* [Document]:

Brevet 2012 - Corrigé de l'épreuve de français

Le texte - Les questions - La réécriture - La dictée - La rédaction - Le sujet sans le corrigé

Le texte

Les vauriens du pays entouraient un petit Savoyard qui tournait la manivelle de son orgue de Sainte-Croix, et les mioches avaient peur de la marmotte émoustillée qui venait de mordre l'un d'eux. Un chien noir pissait contre l'une des quatre bornes qui encadraient la fontaine polychrome. Les derniers rayons du jour éclairaient la façade historiée[1] des maisons. Les fumées montaient tout droit dans l'air pur du soir. Une carriole grinçait au loin dans la plaine.

Ces paisibles campagnards bâlois[2] furent tout à coup mis en émoi par l'arrivée d'un étranger. Même en plein jour, un étranger est quelque chose de rare dans ce petit village de Rünenberg; mais que dire d'un étranger qui s'amène à une heure indue, le soir, si tard, juste avant le coucher du soleil ? Le chien noir resta la patte en l'air et les vieilles femmes laissèrent choir leur ouvrage. L'étranger venait de déboucher par la route de Soleure. Les enfants s'étaient d'abord portés à sa rencontre, puis ils s'étaient arrêtés, indécis. Quant au groupe des buveurs, « Au Sauvage », ils avaient cessé de boire et observaient l'étranger par en dessous. Celui-ci s'était arrêté à la première maison du pays et avait demandé qu'on veuille bien lui indiquer l'habitation du syndic de la commune. Le vieux Buser, à qui il s'adressait, lui tourna le dos et, tirant son petit- fils Hans par l’oreille, lui dit de conduire l'étranger chez le syndic. Puis il se remit à bourrer sa pipe, tout en suivant du coin de l’œil l'étranger qui s'éloignait à longues enjambées derrière l'enfant trottinant.

On vit l'étranger pénétrer chez le syndic.

Les villageois avaient eu le temps de le détailler au passage. C'était un homme grand, maigre, au visage prématurément flétri. D'étranges cheveux d'un jaune filasse sortaient de dessous un chapeau à boucle d'argent. Ses souliers étaient cloutés. Il avait une grosse épine à la main.

Et les commentaires d'aller bon train. « Ces étrangers, ils ne saluent personne » disait Buhri, l'aubergiste, les deux mains croisées sur son énorme bedaine. « Moi, je vous dis qu'il vient de la ville », disait le vieux Siebenhaar qui autrefois avait été soldat en France ; et il se mit à conter une fois de plus les choses curieuses et les gens extravagants qu'il avait vus chez les Welches. Les jeunes filles avaient surtout remarqué la coupe raide de la redingote et le faux col à hautes pointes qui sciait le bas des oreilles; elles potinaient à voix basse, rougissantes, émues. Les gars, eux, faisaient un groupe menaçant auprès de la fontaine; ils attendaient les événements, prêts à intervenir.

* [À faire]:
1. D'après le document, par quelle route l'étranger est-il arrivé au village ?
2. Recopiez le passage du document qui commence à « On vit l'étranger » et se termine à « épine à la main. ».

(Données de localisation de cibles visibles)

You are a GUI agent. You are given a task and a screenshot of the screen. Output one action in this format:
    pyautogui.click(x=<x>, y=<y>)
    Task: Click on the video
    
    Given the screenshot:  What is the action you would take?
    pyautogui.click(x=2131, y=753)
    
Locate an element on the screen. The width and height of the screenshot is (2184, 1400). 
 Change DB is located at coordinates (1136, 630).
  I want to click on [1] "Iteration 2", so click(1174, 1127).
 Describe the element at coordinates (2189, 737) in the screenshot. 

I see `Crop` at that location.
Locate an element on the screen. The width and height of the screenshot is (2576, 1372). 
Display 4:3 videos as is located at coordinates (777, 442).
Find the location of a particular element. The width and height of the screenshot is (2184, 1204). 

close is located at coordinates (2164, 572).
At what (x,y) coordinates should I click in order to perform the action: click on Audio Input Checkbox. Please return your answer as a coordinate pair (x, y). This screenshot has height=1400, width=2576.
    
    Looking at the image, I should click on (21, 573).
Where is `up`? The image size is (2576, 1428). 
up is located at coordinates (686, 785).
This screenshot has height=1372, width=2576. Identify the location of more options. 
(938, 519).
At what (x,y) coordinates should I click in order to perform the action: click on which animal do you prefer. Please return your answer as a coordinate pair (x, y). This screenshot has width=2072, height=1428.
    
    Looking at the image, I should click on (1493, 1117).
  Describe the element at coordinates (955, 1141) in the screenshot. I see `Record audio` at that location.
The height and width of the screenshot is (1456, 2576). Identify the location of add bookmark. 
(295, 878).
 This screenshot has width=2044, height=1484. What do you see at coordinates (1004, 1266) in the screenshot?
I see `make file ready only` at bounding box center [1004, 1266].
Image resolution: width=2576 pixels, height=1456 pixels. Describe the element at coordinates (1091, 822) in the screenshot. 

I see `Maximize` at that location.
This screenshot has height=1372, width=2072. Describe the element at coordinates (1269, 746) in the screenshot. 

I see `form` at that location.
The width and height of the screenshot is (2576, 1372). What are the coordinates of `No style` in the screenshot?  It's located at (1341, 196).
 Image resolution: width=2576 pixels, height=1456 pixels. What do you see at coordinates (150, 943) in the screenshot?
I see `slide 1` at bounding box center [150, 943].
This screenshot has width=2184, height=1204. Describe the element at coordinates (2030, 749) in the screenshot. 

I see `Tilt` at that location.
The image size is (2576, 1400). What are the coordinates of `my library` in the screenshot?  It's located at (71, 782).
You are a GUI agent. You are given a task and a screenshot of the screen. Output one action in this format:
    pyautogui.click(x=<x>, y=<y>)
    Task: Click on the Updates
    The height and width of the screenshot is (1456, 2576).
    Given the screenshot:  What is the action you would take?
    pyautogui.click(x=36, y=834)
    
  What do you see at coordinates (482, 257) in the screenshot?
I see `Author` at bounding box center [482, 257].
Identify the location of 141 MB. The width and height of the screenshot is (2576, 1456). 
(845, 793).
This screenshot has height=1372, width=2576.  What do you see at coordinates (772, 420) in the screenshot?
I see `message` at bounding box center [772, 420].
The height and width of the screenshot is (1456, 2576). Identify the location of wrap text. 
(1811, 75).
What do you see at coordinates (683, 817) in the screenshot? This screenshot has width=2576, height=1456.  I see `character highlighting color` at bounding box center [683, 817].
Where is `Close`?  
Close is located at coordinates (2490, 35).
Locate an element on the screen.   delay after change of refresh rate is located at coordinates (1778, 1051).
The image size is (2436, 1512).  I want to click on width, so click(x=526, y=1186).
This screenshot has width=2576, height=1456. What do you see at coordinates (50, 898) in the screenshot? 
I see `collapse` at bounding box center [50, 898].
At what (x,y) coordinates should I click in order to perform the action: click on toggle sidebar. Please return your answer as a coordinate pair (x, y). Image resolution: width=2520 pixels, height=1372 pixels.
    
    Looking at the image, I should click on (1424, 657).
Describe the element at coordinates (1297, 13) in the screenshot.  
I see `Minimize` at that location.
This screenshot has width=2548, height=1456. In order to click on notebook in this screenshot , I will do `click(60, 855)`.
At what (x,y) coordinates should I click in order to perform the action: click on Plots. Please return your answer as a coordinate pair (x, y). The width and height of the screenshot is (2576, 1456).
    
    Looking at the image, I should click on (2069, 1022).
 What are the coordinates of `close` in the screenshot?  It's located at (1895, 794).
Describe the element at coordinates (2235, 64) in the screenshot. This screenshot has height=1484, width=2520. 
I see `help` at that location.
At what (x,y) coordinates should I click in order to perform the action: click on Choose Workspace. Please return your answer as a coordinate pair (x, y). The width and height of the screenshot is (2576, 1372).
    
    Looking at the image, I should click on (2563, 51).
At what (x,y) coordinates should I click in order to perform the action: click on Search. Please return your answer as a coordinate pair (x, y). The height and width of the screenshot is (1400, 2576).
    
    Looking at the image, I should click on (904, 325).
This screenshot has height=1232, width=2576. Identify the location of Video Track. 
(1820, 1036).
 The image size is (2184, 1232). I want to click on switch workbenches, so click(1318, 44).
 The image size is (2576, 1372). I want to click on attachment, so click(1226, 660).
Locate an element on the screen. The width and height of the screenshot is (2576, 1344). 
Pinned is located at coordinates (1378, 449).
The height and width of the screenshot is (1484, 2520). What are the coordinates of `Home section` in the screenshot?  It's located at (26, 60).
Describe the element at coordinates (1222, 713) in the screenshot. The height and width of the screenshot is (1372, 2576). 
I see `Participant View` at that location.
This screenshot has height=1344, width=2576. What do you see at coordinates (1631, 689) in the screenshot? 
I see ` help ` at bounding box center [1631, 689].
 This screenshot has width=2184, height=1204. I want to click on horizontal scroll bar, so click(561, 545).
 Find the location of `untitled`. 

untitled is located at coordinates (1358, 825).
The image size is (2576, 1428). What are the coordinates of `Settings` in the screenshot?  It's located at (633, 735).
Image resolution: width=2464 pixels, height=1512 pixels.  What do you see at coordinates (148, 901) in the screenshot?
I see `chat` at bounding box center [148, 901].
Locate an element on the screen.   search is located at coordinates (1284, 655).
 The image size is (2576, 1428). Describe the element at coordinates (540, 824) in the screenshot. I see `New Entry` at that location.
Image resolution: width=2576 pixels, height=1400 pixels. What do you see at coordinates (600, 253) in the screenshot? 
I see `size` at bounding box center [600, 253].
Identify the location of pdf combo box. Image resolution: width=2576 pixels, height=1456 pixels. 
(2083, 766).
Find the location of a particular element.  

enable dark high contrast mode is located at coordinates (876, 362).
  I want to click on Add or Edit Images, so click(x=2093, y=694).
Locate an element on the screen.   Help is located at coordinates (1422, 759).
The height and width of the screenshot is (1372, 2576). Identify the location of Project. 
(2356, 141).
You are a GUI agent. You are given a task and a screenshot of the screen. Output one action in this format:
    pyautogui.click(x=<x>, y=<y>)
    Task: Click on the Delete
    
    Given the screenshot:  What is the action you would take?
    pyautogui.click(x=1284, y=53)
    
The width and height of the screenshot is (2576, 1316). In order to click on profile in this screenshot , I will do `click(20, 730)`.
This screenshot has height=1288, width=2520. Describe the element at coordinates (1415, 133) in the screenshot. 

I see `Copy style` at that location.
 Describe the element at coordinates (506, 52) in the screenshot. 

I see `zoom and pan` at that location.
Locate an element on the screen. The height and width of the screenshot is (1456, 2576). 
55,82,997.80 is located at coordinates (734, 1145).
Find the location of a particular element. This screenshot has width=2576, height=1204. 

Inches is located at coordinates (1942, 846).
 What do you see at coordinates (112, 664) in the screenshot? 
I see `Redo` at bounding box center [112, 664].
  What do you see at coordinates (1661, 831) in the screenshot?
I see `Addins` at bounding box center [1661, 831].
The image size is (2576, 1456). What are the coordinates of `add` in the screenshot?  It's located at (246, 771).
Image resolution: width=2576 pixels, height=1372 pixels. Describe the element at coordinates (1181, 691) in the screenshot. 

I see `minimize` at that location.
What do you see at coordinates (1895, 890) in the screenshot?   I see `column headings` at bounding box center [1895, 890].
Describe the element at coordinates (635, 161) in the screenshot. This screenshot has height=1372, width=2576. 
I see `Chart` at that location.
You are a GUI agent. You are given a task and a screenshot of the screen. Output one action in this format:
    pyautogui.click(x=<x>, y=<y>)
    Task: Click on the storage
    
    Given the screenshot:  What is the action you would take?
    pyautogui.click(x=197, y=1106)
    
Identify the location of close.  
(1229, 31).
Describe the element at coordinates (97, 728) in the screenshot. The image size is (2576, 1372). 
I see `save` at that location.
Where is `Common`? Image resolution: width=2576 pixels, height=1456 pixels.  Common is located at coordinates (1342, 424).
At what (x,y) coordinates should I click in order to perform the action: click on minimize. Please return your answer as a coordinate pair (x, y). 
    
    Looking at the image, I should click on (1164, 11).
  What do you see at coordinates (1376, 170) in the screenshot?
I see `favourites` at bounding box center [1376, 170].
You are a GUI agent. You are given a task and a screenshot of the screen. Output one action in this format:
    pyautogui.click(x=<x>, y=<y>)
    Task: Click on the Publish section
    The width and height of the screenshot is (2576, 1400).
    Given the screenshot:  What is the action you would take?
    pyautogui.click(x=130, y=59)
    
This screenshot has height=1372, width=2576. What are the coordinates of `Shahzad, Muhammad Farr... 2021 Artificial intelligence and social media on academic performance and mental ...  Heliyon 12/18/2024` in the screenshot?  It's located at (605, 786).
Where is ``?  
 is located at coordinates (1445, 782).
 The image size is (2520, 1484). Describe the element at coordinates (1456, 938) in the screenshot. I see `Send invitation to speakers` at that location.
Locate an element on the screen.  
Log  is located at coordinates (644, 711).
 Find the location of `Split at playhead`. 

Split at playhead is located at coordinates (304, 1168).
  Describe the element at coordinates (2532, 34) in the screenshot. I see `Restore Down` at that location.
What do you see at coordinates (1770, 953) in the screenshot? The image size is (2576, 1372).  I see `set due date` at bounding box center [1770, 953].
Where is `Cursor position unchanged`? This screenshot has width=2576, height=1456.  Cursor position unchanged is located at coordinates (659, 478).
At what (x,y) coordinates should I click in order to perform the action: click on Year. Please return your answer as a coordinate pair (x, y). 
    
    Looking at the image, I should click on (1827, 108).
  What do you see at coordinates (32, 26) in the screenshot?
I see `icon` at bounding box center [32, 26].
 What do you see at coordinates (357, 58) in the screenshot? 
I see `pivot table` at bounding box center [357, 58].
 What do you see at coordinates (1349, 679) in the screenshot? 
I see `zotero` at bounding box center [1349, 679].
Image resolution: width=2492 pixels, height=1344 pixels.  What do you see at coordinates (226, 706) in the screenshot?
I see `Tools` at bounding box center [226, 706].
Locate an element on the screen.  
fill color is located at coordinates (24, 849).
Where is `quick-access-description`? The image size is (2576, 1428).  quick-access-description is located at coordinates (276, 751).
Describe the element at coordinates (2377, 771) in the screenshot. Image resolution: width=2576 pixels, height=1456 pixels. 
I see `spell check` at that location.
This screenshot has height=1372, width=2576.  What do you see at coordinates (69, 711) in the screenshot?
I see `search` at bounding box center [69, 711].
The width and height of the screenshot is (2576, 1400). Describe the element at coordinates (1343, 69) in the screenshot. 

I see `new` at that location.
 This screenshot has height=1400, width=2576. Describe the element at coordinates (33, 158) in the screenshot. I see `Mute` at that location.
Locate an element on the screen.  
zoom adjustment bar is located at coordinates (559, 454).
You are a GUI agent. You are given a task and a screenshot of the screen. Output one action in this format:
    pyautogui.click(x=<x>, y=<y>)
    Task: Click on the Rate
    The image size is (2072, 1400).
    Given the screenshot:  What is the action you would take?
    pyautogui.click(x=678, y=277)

* [Corrigés]:
1. Par la route de Soleure.

2.
On vit l'étranger pénétrer chez le syndic.

Les villageois avaient eu le temps de le détailler au passage. C'était un homme grand, maigre, au visage prématurément flétri. D'étranges cheveux d'un jaune filasse sortaient de dessous un chapeau à boucle d'argent. Ses souliers étaient cloutés. Il avait une grosse épine à la main.